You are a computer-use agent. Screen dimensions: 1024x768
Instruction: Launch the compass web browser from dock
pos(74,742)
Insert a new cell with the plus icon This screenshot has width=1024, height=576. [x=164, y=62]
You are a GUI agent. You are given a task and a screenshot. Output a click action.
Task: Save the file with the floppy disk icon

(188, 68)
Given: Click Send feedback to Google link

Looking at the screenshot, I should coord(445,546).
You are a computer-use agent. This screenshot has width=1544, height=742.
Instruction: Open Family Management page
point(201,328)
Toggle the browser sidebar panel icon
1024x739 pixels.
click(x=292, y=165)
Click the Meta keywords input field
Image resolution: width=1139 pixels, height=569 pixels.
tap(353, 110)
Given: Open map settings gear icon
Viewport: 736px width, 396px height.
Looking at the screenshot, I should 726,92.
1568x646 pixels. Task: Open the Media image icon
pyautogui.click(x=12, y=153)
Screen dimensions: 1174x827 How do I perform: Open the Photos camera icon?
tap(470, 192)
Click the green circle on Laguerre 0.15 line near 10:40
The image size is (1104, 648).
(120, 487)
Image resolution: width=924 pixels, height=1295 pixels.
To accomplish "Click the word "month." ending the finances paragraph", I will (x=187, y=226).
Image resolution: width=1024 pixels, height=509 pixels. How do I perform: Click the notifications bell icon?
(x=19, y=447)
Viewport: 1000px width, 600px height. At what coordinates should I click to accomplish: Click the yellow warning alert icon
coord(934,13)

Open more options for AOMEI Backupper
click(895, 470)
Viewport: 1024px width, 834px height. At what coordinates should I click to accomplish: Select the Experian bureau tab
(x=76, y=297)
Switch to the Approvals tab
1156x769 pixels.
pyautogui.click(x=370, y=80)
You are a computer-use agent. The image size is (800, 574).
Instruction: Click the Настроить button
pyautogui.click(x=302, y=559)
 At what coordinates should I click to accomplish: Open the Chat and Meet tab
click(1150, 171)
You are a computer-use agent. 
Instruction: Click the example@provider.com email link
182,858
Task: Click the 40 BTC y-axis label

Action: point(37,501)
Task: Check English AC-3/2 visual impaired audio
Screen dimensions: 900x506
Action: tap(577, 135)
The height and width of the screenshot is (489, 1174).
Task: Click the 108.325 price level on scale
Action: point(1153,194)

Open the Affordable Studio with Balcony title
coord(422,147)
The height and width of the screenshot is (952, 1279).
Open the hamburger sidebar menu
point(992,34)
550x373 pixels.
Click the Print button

Work instructions
In your answer, print every entry exactly as it appears.

Output
You are a computer-use agent. Screen dimensions: 1024x768
Instruction: Launch the compass web browser from dock
pos(74,742)
Insert a new cell with the plus icon This screenshot has width=1024, height=576. [x=164, y=62]
You are a GUI agent. You are given a task and a screenshot. Output a click action.
Task: Save the file with the floppy disk icon

(188, 68)
Given: Click Send feedback to Google link

Looking at the screenshot, I should coord(445,546).
You are a computer-use agent. This screenshot has width=1544, height=742.
Instruction: Open Family Management page
point(201,328)
Toggle the browser sidebar panel icon
1024x739 pixels.
click(x=292, y=165)
Click the Meta keywords input field
Image resolution: width=1139 pixels, height=569 pixels.
tap(353, 110)
Given: Open map settings gear icon
Viewport: 736px width, 396px height.
Looking at the screenshot, I should 726,92.
1568x646 pixels. Task: Open the Media image icon
pyautogui.click(x=12, y=153)
Screen dimensions: 1174x827 How do I perform: Open the Photos camera icon?
tap(470, 192)
Click the green circle on Laguerre 0.15 line near 10:40
The image size is (1104, 648).
(120, 487)
Image resolution: width=924 pixels, height=1295 pixels.
To accomplish "Click the word "month." ending the finances paragraph", I will (x=187, y=226).
Image resolution: width=1024 pixels, height=509 pixels. How do I perform: Click the notifications bell icon?
(x=19, y=447)
Viewport: 1000px width, 600px height. At what coordinates should I click to accomplish: Click the yellow warning alert icon
coord(934,13)

Open more options for AOMEI Backupper
click(895, 470)
Viewport: 1024px width, 834px height. At what coordinates should I click to accomplish: Select the Experian bureau tab
(x=76, y=297)
Switch to the Approvals tab
1156x769 pixels.
pyautogui.click(x=370, y=80)
You are a computer-use agent. The image size is (800, 574).
Instruction: Click the Настроить button
pyautogui.click(x=302, y=559)
 At what coordinates should I click to accomplish: Open the Chat and Meet tab
click(1150, 171)
You are a computer-use agent. 
Instruction: Click the example@provider.com email link
182,858
Task: Click the 40 BTC y-axis label

Action: point(37,501)
Task: Check English AC-3/2 visual impaired audio
Screen dimensions: 900x506
Action: tap(577, 135)
The height and width of the screenshot is (489, 1174).
Task: Click the 108.325 price level on scale
Action: point(1153,194)

Open the Affordable Studio with Balcony title
coord(422,147)
The height and width of the screenshot is (952, 1279).
Open the hamburger sidebar menu
point(992,34)
550x373 pixels.
Click the Print button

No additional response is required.